It potentially cost the whole field in terms of innovation. For OpenAI specifically, they now need to scramble to come up with a differentiated business model that makes sense in the new landscape and can justify their valuation. OpenAI’s valuation is based on being the dominant AI company.
I think you misread my comment if you think my feelings are somehow hurt here.
> It potentially cost the whole field in terms of innovation
I don't see how, and you're not explaining it. If the models had been public this whole time, then... they would be protected against people publishing derivative models?
> I think you misread my comment if you think my feelings are somehow hurt here.
Not you, but most HNers got emotionally attached to their promise of openness, like they were owed some personal stake in the matter.

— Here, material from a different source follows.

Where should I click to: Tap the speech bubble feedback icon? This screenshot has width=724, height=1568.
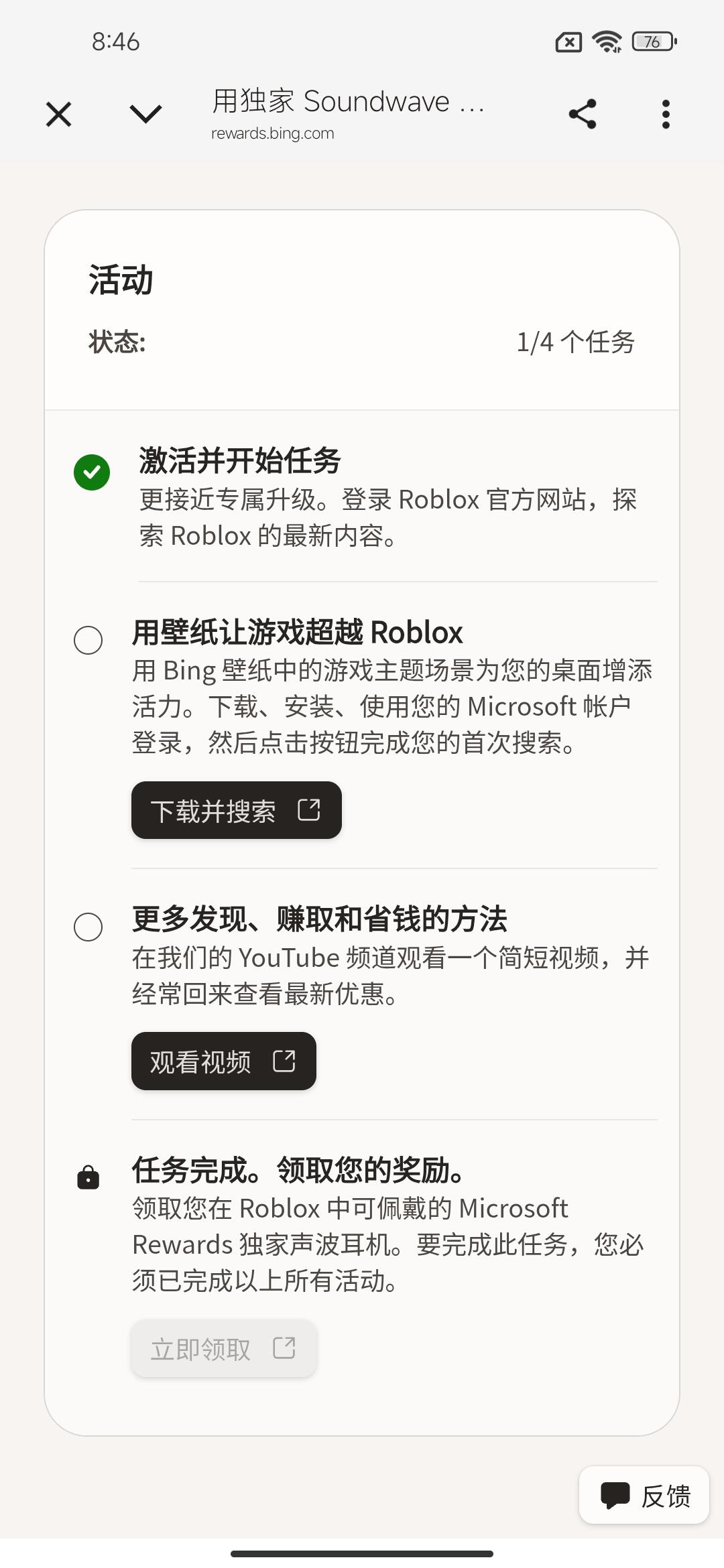615,1496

> I don't see how, and you're not explaining it. If the models had been public this whole time, then... they would be protected against people publishing derivative models?
Are you suggesting that if OpenAI published their models, they would still want to prevent derivative models? You take the "I wish OpenAI was actually open" and add your own restriction?
Or do you mean that them publishing their models and research openly would not have increased innovation? Because that's quite a claim, and you're the one who has to explain your thinking.
I am not in the field, but my understanding is that ever since the PaLM paper, research has mostly been kept from the public. OpenAI's money making has been a catalyst for that right? Would love some more insight.